The impact of hypertension on tissue and organ damage is mediated through its influence on the structure and function of blood vessels. This study aimed to examine the potential of celastrol, a bioactive compound derived from Tripterygium wilfordii Hook F, in mitigating hypertension-induced energy metabolism disorder and enhancing blood perfusion and vasodilation. In order to investigate this phenomenon, we conducted in vivo experiments on renovascular hypertensive rats, employing indirect calorimetry to measure energy metabolism and laser speckle contrast imaging to evaluate hemodynamics. In vitro, we assessed the vasodilatory effects of celastrol on the basilar artery and superior mesenteric artery of rats using the Multi Wires Myograph System. Furthermore, we conducted preliminary investigations to elucidate the underlying mechanism. Moreover, administration of celastrol at doses of 1 and 2 mg/kg yielded a notable enhancement in blood flow ranging from 6 to 31% across different cerebral and mesenteric vessels in hypertensive rats. Furthermore, celastrol demonstrated a concentration-dependent (1 × 10-7 to 1 × 10-5  M) arterial dilation, independent of endothelial function.
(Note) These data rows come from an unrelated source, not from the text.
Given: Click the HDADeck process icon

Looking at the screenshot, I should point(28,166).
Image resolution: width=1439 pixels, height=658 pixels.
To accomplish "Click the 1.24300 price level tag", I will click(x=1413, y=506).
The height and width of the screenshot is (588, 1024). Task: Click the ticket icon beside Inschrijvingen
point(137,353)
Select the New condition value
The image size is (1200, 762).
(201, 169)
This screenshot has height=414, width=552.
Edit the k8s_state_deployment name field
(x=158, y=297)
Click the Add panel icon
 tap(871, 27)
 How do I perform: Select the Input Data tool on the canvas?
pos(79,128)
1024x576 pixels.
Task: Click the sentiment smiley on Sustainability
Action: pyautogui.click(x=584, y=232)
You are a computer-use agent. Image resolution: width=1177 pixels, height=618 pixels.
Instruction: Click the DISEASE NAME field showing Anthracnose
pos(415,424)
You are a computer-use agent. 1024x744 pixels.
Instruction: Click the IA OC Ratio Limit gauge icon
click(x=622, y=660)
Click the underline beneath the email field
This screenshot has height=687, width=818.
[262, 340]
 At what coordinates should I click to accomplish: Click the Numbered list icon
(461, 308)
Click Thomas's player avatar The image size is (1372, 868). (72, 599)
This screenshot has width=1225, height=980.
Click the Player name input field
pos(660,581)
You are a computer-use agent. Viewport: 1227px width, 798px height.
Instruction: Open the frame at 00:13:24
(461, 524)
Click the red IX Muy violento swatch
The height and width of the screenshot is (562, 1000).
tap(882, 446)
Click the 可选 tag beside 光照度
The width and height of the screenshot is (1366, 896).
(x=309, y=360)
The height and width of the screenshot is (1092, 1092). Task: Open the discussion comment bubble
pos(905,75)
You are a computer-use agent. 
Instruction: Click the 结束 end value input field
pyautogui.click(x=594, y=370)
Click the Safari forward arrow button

This vasodilatory effect could potentially be attributed to the inhibition of Ca2+ channels on vascular smooth muscle cells induced by celastrol. These findings imply that celastrol has the potential to ameliorate hemodynamics through vasodilation, thereby alleviating energy metabolism dysfunctions in hypertensive rats. Consequently, celastrol may hold promise as a novel therapeutic agent for the treatment of hypertension.